Manila in the Claws of Light: A Proletarian Inferno
Among the six movies Lino Brocka directed between 1974 and ’76, there were three landmark works that changed the course of his career and that of Philippine cinema: Weighed but Found Wanting (1974), Manila in the Claws of Light (1975), and Insiang (1976). They impressed local critics and, in the case of the last two films, brought the director international acclaim. The triptych was part of the outcome of Brocka’s attempts at rekindling his passion for filmmaking. He had begun making commercial movies in 1970, after proving his mettle in theater and television. He reaped box-office success and prestigious awards for several melodramas and romances and a historical action film. Nine pictures and two years into his career, however, a row with a producer and a couple of rushed, poorly made movies prompted Brocka to go on a self-imposed hiatus. Upon returning two years after that, he vowed to create films that were more substantive and relevant to the national experience. “There’s too much fantasy in the movies, too much escapism,” he said. “Philippine films are wanting in content; they need more realism.” Light, popular fare had always sustained domestic filmmaking in the Philippines, but the studio system that had ruled the industry since the thirties had gone into decline by the early sixties, when its staples—dramas, comedies, adventures, and musicals influenced by Hollywood cinema and Spanish operettas called zarzuelas—began to lose ground to low-budget spectacles and racy exploitation films from independent producers.
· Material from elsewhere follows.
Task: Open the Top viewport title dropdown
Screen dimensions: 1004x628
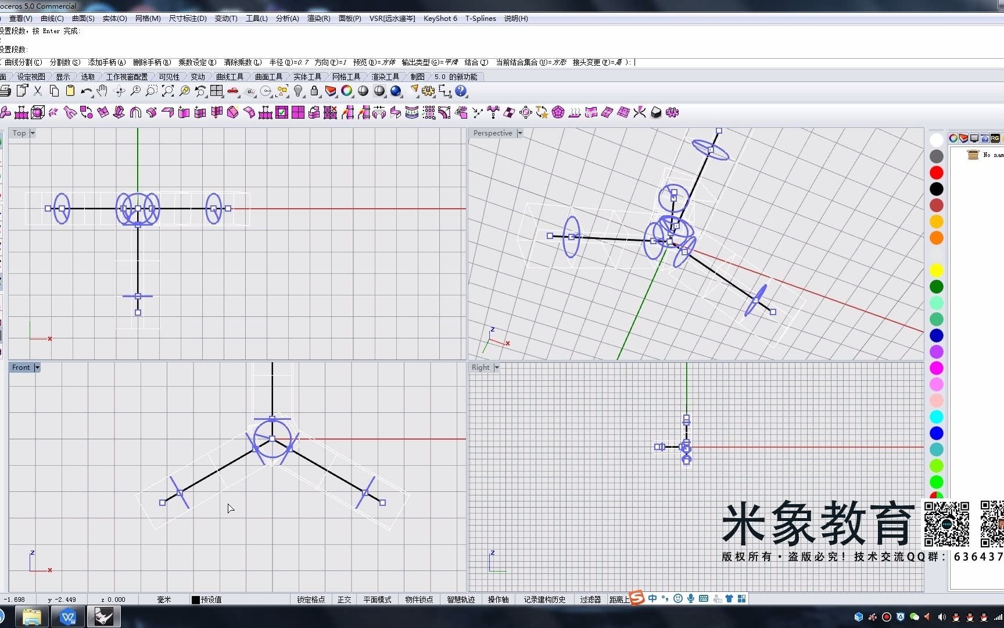Action: click(32, 133)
Brocka’s desire for change reflected the spirit of the times. President Ferdinand Marcos had imposed martial law in 1972, in a bid to remain in power indefinitely and amass a personal fortune, and was met by fierce resistance—including from middle-class youth inspired by antiestablishment and antiwar uprisings in the West. Marcos had always regarded cinema, an immensely popular medium in his country, as a political battleground. During his successful first run for president, a major Philippine studio released a biopic that helped him get elected by mythologizing him as a man chosen by fate to become a brilliant lawyer and politician. Campaigning for his second term, his supporters bankrolled a movie about his wartime exploits. During martial law (1972–81), censors banned films, meddled with scripts, and destroyed the negatives of material they deemed offensive. Censorship hindered direct representation of the political upheaval that despotism had unleashed. It narrowed the range of films that could be released, thus encouraging the escapist movie trends that Brocka abhorred—car chases, kung-fu fighting, cowboys.
“Manila functions both as stylized reportage on the state of the city during the Marcos era and as a universal tale of life and death in a metropolis.”